§ WHAT IS NEEDED
Nothing in the listing should be dropped or altered when it is copied.

EXERCISE MATERIALS: Begin

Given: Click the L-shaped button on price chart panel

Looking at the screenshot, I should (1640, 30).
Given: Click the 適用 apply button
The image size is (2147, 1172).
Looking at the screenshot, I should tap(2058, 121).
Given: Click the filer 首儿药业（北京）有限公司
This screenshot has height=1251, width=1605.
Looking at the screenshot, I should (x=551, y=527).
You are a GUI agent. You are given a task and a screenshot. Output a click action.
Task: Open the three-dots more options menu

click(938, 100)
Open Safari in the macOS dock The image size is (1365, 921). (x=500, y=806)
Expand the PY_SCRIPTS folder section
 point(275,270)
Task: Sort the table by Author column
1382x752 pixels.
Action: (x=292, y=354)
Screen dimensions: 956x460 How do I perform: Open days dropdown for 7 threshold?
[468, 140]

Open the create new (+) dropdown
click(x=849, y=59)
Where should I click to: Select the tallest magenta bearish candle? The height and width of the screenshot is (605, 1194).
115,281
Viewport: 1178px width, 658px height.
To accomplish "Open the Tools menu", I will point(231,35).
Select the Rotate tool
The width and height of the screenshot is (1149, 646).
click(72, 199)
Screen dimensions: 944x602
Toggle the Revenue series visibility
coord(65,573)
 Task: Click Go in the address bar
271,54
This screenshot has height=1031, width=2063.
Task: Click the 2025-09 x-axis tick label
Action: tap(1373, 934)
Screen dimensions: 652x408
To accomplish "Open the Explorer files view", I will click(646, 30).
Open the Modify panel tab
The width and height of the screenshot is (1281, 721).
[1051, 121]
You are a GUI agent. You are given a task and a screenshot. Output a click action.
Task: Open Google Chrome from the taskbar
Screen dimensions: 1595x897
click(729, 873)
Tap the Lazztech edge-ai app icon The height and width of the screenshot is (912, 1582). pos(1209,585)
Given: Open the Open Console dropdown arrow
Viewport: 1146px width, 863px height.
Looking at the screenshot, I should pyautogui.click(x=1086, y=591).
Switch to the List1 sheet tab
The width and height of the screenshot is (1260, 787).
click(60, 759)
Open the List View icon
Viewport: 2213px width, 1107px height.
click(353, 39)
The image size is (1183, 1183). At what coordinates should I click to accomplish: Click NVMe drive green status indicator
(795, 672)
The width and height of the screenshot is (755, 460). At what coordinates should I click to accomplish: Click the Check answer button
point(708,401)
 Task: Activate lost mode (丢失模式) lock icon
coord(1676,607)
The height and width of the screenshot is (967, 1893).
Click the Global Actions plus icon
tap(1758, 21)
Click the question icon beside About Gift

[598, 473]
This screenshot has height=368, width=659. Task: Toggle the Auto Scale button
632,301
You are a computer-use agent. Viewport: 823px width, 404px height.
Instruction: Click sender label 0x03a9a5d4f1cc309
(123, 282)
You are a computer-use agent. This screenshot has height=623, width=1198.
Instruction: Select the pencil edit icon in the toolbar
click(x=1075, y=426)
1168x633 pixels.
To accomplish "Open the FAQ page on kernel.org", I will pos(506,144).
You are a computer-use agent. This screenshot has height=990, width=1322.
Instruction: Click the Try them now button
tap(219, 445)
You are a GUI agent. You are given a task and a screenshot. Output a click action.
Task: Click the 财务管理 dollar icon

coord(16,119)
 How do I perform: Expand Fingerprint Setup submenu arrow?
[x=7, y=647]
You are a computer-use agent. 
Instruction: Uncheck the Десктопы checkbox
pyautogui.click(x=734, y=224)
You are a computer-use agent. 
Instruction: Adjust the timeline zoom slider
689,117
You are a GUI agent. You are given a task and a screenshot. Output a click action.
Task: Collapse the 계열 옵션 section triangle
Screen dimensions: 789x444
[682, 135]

EXERCISE MATERIALS: End

§ REPLY
Given: Click the L-shaped button on price chart panel

Looking at the screenshot, I should (1640, 30).
Given: Click the 適用 apply button
The image size is (2147, 1172).
Looking at the screenshot, I should tap(2058, 121).
Given: Click the filer 首儿药业（北京）有限公司
This screenshot has height=1251, width=1605.
Looking at the screenshot, I should (x=551, y=527).
You are a GUI agent. You are given a task and a screenshot. Output a click action.
Task: Open the three-dots more options menu

click(938, 100)
Open Safari in the macOS dock The image size is (1365, 921). (x=500, y=806)
Expand the PY_SCRIPTS folder section
 point(275,270)
Task: Sort the table by Author column
1382x752 pixels.
Action: (x=292, y=354)
Screen dimensions: 956x460 How do I perform: Open days dropdown for 7 threshold?
[468, 140]

Open the create new (+) dropdown
click(x=849, y=59)
Where should I click to: Select the tallest magenta bearish candle? The height and width of the screenshot is (605, 1194).
115,281
Viewport: 1178px width, 658px height.
To accomplish "Open the Tools menu", I will point(231,35).
Select the Rotate tool
The width and height of the screenshot is (1149, 646).
click(72, 199)
Screen dimensions: 944x602
Toggle the Revenue series visibility
coord(65,573)
 Task: Click Go in the address bar
271,54
This screenshot has height=1031, width=2063.
Task: Click the 2025-09 x-axis tick label
Action: tap(1373, 934)
Screen dimensions: 652x408
To accomplish "Open the Explorer files view", I will click(646, 30).
Open the Modify panel tab
The width and height of the screenshot is (1281, 721).
[1051, 121]
You are a GUI agent. You are given a task and a screenshot. Output a click action.
Task: Open Google Chrome from the taskbar
Screen dimensions: 1595x897
click(729, 873)
Tap the Lazztech edge-ai app icon The height and width of the screenshot is (912, 1582). pos(1209,585)
Given: Open the Open Console dropdown arrow
Viewport: 1146px width, 863px height.
Looking at the screenshot, I should pyautogui.click(x=1086, y=591).
Switch to the List1 sheet tab
The width and height of the screenshot is (1260, 787).
click(60, 759)
Open the List View icon
Viewport: 2213px width, 1107px height.
click(353, 39)
The image size is (1183, 1183). At what coordinates should I click to accomplish: Click NVMe drive green status indicator
(795, 672)
The width and height of the screenshot is (755, 460). At what coordinates should I click to accomplish: Click the Check answer button
point(708,401)
 Task: Activate lost mode (丢失模式) lock icon
coord(1676,607)
The height and width of the screenshot is (967, 1893).
Click the Global Actions plus icon
tap(1758, 21)
Click the question icon beside About Gift

[598, 473]
This screenshot has height=368, width=659. Task: Toggle the Auto Scale button
632,301
You are a computer-use agent. Viewport: 823px width, 404px height.
Instruction: Click sender label 0x03a9a5d4f1cc309
(123, 282)
You are a computer-use agent. This screenshot has height=623, width=1198.
Instruction: Select the pencil edit icon in the toolbar
click(x=1075, y=426)
1168x633 pixels.
To accomplish "Open the FAQ page on kernel.org", I will pos(506,144).
You are a computer-use agent. This screenshot has height=990, width=1322.
Instruction: Click the Try them now button
tap(219, 445)
You are a GUI agent. You are given a task and a screenshot. Output a click action.
Task: Click the 财务管理 dollar icon

coord(16,119)
 How do I perform: Expand Fingerprint Setup submenu arrow?
[x=7, y=647]
You are a computer-use agent. 
Instruction: Uncheck the Десктопы checkbox
pyautogui.click(x=734, y=224)
You are a computer-use agent. 
Instruction: Adjust the timeline zoom slider
689,117
You are a GUI agent. You are given a task and a screenshot. Output a click action.
Task: Collapse the 계열 옵션 section triangle
Screen dimensions: 789x444
[682, 135]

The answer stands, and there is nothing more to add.